[A block of data]
--- Begin ---
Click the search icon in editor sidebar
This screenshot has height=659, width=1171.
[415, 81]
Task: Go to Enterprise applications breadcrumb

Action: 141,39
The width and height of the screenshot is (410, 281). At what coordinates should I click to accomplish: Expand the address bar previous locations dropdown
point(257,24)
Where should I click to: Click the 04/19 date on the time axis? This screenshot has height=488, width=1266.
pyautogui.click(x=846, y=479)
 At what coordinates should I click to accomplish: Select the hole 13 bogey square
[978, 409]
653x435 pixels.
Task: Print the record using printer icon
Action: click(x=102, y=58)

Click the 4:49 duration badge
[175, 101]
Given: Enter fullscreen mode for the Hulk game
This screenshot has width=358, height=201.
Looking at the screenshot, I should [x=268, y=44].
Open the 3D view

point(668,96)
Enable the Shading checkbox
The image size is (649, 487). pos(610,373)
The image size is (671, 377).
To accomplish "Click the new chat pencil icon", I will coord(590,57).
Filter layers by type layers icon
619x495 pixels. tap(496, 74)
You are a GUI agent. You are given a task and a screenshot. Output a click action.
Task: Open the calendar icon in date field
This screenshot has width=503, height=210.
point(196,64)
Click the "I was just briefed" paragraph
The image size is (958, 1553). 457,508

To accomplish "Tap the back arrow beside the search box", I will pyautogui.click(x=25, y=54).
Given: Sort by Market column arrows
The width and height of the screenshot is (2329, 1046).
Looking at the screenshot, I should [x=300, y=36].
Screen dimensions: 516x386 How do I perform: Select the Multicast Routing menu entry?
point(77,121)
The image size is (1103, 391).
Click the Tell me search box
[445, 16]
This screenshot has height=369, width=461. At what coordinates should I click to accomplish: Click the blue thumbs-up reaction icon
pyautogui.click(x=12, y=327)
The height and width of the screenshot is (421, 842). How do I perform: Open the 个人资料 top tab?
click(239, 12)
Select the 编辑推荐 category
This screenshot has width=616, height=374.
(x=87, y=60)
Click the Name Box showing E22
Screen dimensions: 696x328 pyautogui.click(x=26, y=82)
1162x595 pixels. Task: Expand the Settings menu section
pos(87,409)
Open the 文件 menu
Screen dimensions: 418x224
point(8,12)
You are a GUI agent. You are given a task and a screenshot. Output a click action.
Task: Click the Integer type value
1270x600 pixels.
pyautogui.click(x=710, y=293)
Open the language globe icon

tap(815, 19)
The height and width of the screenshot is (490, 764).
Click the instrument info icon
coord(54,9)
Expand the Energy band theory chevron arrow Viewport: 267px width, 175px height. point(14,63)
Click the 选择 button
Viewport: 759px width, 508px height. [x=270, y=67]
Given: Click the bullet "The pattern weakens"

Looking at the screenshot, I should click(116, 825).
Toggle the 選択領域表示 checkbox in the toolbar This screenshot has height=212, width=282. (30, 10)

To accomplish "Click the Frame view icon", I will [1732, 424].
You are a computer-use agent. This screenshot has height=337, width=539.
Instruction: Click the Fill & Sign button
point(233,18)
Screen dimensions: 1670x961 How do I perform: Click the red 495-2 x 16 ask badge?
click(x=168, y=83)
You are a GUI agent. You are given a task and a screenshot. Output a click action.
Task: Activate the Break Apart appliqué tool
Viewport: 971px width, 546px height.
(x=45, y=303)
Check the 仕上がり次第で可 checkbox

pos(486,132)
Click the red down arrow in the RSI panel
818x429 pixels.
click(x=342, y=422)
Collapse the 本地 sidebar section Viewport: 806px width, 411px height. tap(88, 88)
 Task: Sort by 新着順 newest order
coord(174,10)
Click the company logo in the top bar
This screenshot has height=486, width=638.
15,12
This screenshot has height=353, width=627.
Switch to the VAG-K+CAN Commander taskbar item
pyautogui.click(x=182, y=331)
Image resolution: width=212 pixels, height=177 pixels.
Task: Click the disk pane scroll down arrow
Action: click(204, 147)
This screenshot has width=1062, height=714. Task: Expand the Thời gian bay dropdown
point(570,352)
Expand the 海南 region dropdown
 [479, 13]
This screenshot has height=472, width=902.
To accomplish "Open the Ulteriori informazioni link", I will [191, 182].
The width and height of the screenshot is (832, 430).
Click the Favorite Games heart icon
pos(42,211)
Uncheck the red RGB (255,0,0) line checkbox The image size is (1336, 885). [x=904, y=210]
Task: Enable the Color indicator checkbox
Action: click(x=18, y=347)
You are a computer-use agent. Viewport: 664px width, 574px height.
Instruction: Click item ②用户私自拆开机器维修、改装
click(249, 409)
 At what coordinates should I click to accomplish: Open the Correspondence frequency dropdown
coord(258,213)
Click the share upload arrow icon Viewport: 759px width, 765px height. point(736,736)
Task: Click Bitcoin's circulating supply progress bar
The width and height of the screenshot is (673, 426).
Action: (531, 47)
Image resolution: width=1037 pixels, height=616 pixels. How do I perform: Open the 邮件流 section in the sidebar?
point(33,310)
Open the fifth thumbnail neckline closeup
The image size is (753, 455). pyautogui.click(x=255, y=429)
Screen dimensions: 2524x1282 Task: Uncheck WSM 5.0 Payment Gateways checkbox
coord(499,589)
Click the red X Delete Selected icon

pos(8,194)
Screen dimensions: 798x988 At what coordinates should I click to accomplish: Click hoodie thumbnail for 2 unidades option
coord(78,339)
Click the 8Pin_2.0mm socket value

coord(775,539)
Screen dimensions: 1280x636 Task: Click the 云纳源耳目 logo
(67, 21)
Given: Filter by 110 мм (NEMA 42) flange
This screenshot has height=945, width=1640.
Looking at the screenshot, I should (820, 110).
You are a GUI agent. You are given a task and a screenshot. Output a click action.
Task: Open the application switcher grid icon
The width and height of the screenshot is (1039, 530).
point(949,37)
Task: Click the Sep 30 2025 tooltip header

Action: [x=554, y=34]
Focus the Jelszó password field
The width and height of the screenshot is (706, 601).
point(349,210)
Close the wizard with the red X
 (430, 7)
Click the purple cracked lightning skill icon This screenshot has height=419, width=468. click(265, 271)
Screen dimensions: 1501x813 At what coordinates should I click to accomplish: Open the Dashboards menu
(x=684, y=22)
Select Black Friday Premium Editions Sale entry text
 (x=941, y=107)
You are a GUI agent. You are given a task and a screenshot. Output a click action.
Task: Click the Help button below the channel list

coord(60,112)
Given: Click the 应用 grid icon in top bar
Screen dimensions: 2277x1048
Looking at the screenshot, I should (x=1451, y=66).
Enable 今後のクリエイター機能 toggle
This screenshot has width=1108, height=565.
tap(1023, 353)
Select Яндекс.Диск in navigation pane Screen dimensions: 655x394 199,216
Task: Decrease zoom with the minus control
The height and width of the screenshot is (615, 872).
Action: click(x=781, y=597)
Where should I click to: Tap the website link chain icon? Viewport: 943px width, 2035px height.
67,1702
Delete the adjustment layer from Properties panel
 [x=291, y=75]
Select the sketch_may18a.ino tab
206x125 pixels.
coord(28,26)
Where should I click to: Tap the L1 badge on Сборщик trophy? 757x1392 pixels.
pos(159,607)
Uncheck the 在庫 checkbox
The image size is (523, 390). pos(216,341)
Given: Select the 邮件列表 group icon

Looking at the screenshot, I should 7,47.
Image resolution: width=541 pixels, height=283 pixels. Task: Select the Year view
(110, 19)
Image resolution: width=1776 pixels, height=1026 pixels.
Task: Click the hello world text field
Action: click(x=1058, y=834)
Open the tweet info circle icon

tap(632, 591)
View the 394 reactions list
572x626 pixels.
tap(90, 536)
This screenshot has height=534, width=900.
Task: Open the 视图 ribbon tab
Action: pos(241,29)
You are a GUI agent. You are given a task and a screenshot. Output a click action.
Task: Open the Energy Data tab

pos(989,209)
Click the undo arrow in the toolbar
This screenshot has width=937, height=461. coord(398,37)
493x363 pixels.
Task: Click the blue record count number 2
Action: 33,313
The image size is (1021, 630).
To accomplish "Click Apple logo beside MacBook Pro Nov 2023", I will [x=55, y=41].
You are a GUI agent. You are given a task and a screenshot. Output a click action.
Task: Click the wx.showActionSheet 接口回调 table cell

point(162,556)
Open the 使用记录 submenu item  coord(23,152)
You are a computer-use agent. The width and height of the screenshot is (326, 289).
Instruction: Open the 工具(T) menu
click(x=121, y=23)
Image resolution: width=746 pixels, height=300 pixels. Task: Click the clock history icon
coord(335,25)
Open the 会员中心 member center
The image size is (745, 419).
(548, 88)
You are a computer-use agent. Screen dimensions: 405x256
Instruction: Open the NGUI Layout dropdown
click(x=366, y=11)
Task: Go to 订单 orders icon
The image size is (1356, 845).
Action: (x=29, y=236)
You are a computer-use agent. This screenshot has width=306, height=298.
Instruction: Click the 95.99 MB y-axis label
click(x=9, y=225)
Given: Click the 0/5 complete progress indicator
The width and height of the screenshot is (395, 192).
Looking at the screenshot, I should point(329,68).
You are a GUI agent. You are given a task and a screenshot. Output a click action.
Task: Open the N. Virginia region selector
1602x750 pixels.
--- End ---
* Written problem
Please format the records as a Markdown table with the columns Row and Line, starting at the first line and going on through the line with "pyautogui.click(x=846, y=479)". Leave out blank lines.

* Correct answer
| Row | Line |
|---|---|
| 1 | Click the search icon in editor sidebar |
| 2 | This screenshot has height=659, width=1171. |
| 3 | [415, 81] |
| 4 | Task: Go to Enterprise applications breadcrumb |
| 5 | Action: 141,39 |
| 6 | The width and height of the screenshot is (410, 281). At what coordinates should I click to accomplish: Expand the address bar previous locations dropdown |
| 7 | point(257,24) |
| 8 | Where should I click to: Click the 04/19 date on the time axis? This screenshot has height=488, width=1266. |
| 9 | pyautogui.click(x=846, y=479) |